Here's another possible reason for the absence of Lamarckian
inheritance in nature: Maybe it's just not worth the bother. Many
authors seem to take for granted that a genetic means of passing on
learned traits would be beneficial if it could exist. They assume
Lamarckism would make for a smoother and quicker kind of evolution
than Darwin's blindfolded selection of random variations. But what
are the true costs and benefits of Lamarckism? Perhaps the reason we
see no Lamarckian organisms is not that nature cannot invent the
necessary apparatus but rather that the result is maladaptive.
Lamarckism could be a trick that nature has tried and discarded.
I have attempted to investigate this issue through some simple
computer simulations.

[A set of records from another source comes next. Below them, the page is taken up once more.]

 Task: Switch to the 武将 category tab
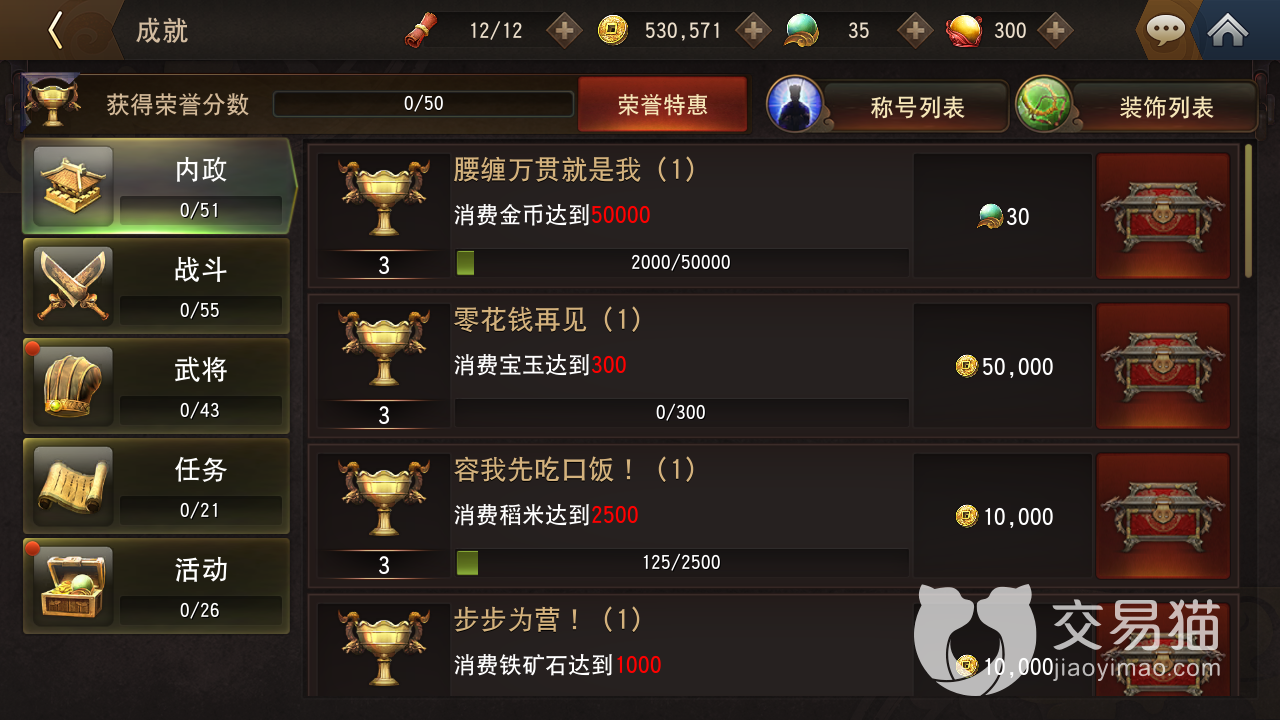click(x=156, y=386)
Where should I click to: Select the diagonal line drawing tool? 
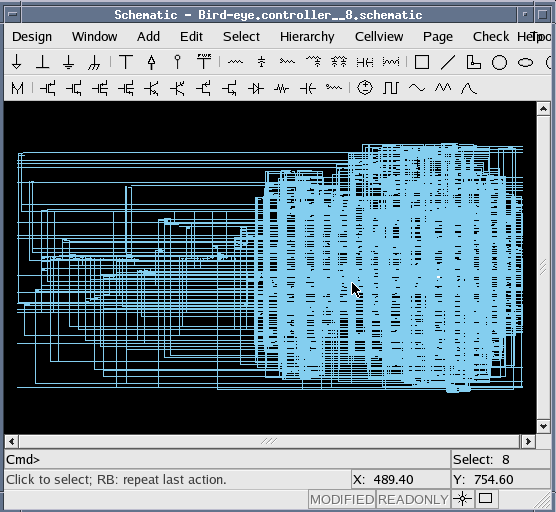(448, 62)
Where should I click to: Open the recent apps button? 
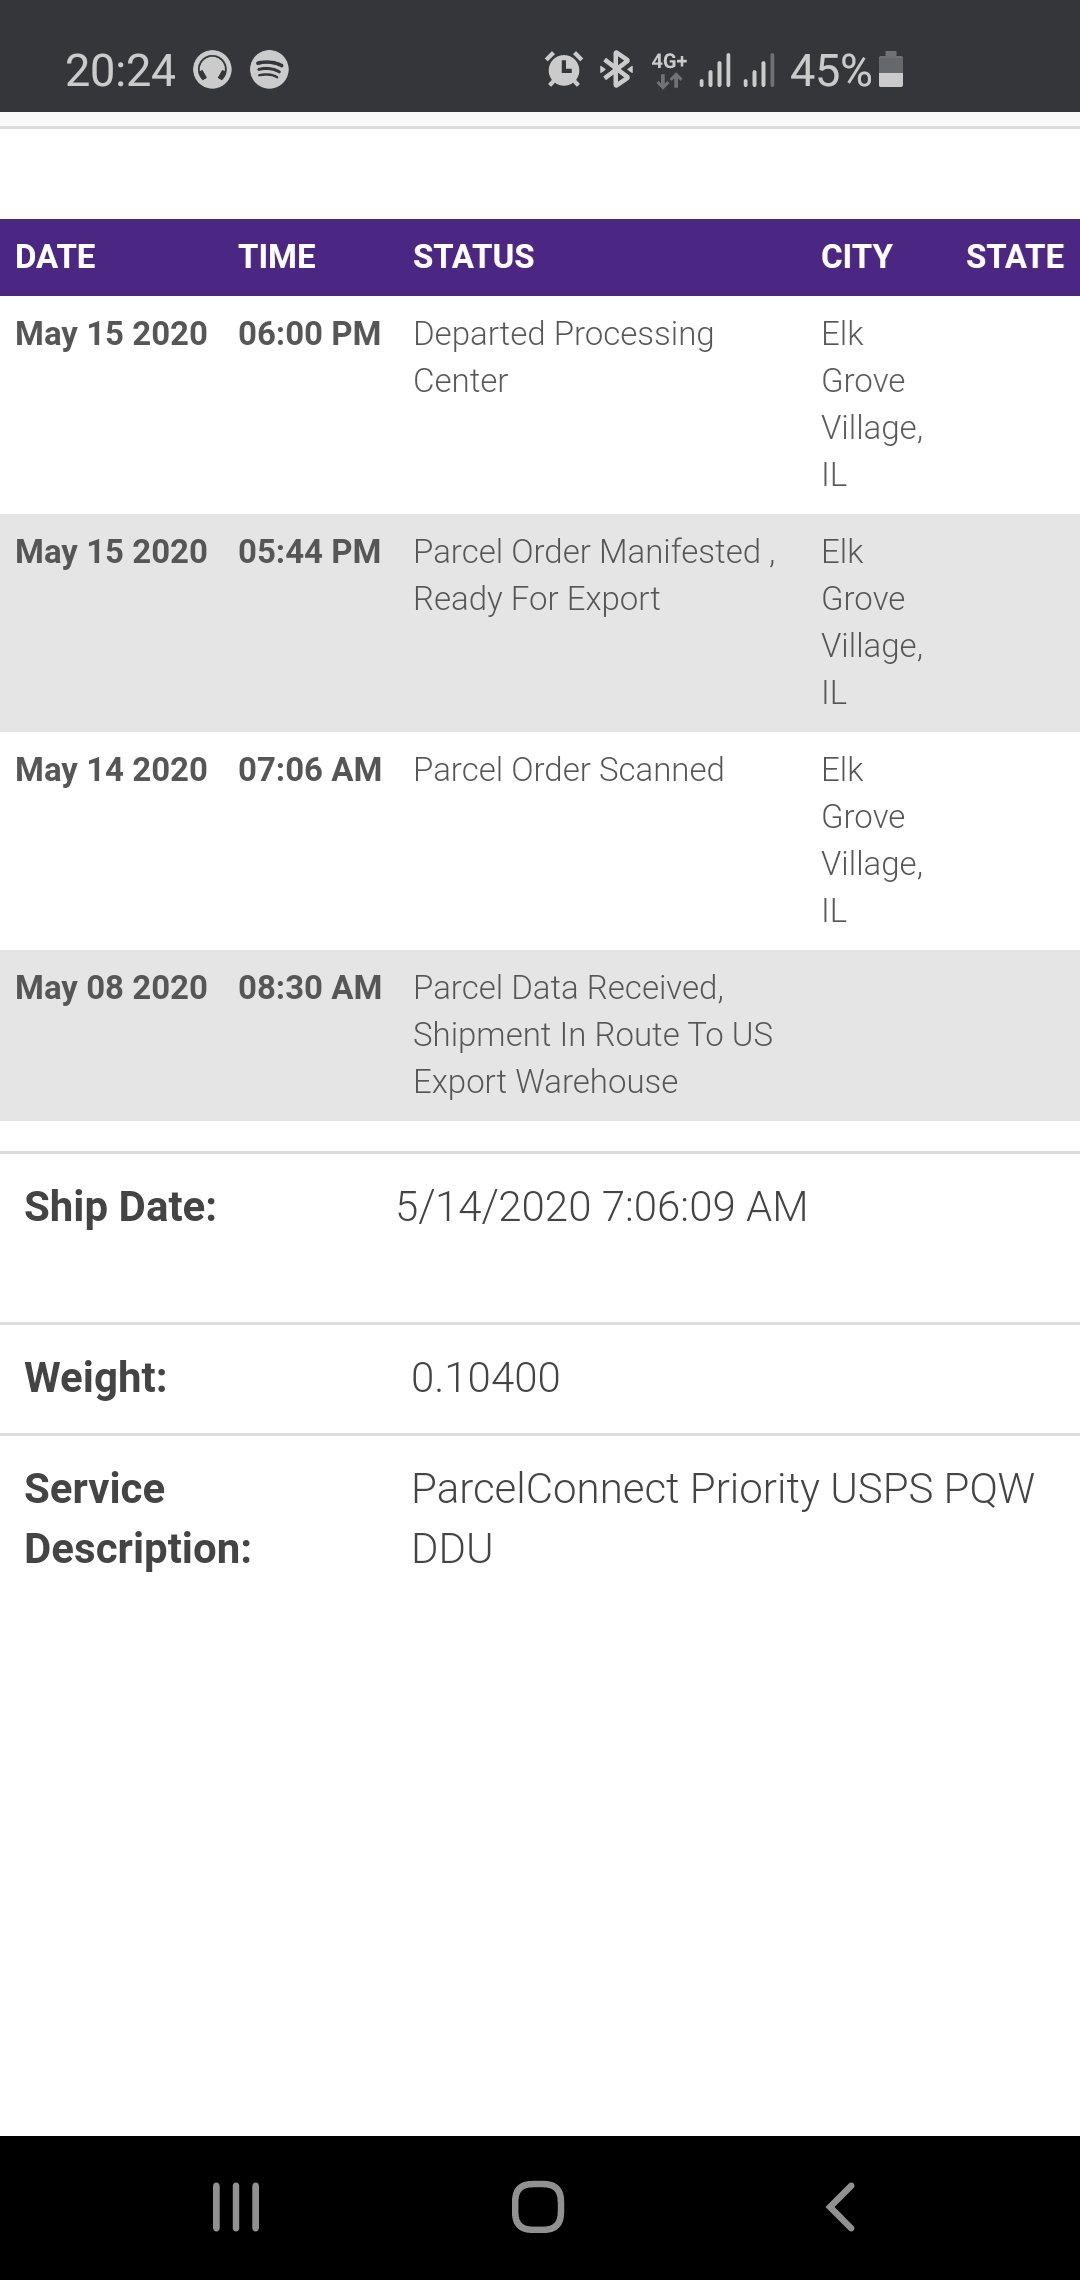tap(237, 2206)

Specifically, I've addressed the following
question: If you were offered a Lamarckian capability, how much
should you be willing to pay for it, when the price is exacted in
the form of some compensating detriment to fitness? My experiments
in free-market genetics are too crude to yield a definitive answer,
but I can report that within the rather narrow bounds of this one
model, I've been unable to find any situation where the benefits of
Lamarckism would justify paying more than a small price.